(Items listed in a dataset)
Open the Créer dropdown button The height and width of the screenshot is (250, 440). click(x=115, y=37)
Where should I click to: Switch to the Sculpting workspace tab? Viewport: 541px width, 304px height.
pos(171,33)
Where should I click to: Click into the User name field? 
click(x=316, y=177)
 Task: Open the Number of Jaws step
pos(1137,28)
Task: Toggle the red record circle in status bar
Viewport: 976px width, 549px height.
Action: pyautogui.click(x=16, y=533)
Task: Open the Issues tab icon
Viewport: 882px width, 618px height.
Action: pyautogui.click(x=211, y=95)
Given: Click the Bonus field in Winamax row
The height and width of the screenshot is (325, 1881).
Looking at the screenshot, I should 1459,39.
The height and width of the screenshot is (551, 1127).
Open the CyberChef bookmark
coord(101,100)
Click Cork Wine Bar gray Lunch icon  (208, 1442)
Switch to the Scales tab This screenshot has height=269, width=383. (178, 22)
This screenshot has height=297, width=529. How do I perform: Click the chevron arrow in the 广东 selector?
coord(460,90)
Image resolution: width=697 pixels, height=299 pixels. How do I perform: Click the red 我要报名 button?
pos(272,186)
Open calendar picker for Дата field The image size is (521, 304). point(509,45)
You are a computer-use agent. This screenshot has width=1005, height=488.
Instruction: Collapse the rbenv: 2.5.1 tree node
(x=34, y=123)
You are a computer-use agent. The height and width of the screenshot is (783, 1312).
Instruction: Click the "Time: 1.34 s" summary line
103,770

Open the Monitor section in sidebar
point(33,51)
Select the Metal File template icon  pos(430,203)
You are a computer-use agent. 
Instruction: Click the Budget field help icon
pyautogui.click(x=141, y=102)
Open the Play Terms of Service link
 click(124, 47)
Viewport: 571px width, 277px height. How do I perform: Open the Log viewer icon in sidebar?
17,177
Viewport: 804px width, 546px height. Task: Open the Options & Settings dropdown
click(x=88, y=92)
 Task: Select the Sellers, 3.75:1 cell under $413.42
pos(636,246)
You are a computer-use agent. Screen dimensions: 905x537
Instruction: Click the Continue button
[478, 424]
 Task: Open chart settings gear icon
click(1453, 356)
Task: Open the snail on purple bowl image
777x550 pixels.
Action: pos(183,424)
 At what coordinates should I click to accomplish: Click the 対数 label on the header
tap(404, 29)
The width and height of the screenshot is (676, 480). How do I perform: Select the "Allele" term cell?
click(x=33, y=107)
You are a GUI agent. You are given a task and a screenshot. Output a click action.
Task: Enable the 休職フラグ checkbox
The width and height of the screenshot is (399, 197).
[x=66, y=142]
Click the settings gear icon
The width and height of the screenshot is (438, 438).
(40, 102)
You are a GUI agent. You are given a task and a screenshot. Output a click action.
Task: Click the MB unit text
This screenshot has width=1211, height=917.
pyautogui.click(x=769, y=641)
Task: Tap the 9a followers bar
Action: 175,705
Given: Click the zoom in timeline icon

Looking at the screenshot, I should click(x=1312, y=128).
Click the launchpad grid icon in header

WHAT THE TASK ASKS
Each record above should be reproduced in full, exactly as it stands.

YOUR RESPONSE
Open the Créer dropdown button The height and width of the screenshot is (250, 440). click(x=115, y=37)
Where should I click to: Switch to the Sculpting workspace tab? Viewport: 541px width, 304px height.
pos(171,33)
Where should I click to: Click into the User name field? 
click(x=316, y=177)
 Task: Open the Number of Jaws step
pos(1137,28)
Task: Toggle the red record circle in status bar
Viewport: 976px width, 549px height.
Action: pyautogui.click(x=16, y=533)
Task: Open the Issues tab icon
Viewport: 882px width, 618px height.
Action: pyautogui.click(x=211, y=95)
Given: Click the Bonus field in Winamax row
The height and width of the screenshot is (325, 1881).
Looking at the screenshot, I should 1459,39.
The height and width of the screenshot is (551, 1127).
Open the CyberChef bookmark
coord(101,100)
Click Cork Wine Bar gray Lunch icon  (208, 1442)
Switch to the Scales tab This screenshot has height=269, width=383. (178, 22)
This screenshot has height=297, width=529. How do I perform: Click the chevron arrow in the 广东 selector?
coord(460,90)
Image resolution: width=697 pixels, height=299 pixels. How do I perform: Click the red 我要报名 button?
pos(272,186)
Open calendar picker for Дата field The image size is (521, 304). point(509,45)
You are a computer-use agent. This screenshot has width=1005, height=488.
Instruction: Collapse the rbenv: 2.5.1 tree node
(x=34, y=123)
You are a computer-use agent. The height and width of the screenshot is (783, 1312).
Instruction: Click the "Time: 1.34 s" summary line
103,770

Open the Monitor section in sidebar
point(33,51)
Select the Metal File template icon  pos(430,203)
You are a computer-use agent. 
Instruction: Click the Budget field help icon
pyautogui.click(x=141, y=102)
Open the Play Terms of Service link
 click(124, 47)
Viewport: 571px width, 277px height. How do I perform: Open the Log viewer icon in sidebar?
17,177
Viewport: 804px width, 546px height. Task: Open the Options & Settings dropdown
click(x=88, y=92)
 Task: Select the Sellers, 3.75:1 cell under $413.42
pos(636,246)
You are a computer-use agent. Screen dimensions: 905x537
Instruction: Click the Continue button
[478, 424]
 Task: Open chart settings gear icon
click(1453, 356)
Task: Open the snail on purple bowl image
777x550 pixels.
Action: pos(183,424)
 At what coordinates should I click to accomplish: Click the 対数 label on the header
tap(404, 29)
The width and height of the screenshot is (676, 480). How do I perform: Select the "Allele" term cell?
click(x=33, y=107)
You are a GUI agent. You are given a task and a screenshot. Output a click action.
Task: Enable the 休職フラグ checkbox
The width and height of the screenshot is (399, 197).
[x=66, y=142]
Click the settings gear icon
The width and height of the screenshot is (438, 438).
(40, 102)
You are a GUI agent. You are given a task and a screenshot. Output a click action.
Task: Click the MB unit text
This screenshot has width=1211, height=917.
pyautogui.click(x=769, y=641)
Task: Tap the 9a followers bar
Action: 175,705
Given: Click the zoom in timeline icon

Looking at the screenshot, I should click(x=1312, y=128).
Click the launchpad grid icon in header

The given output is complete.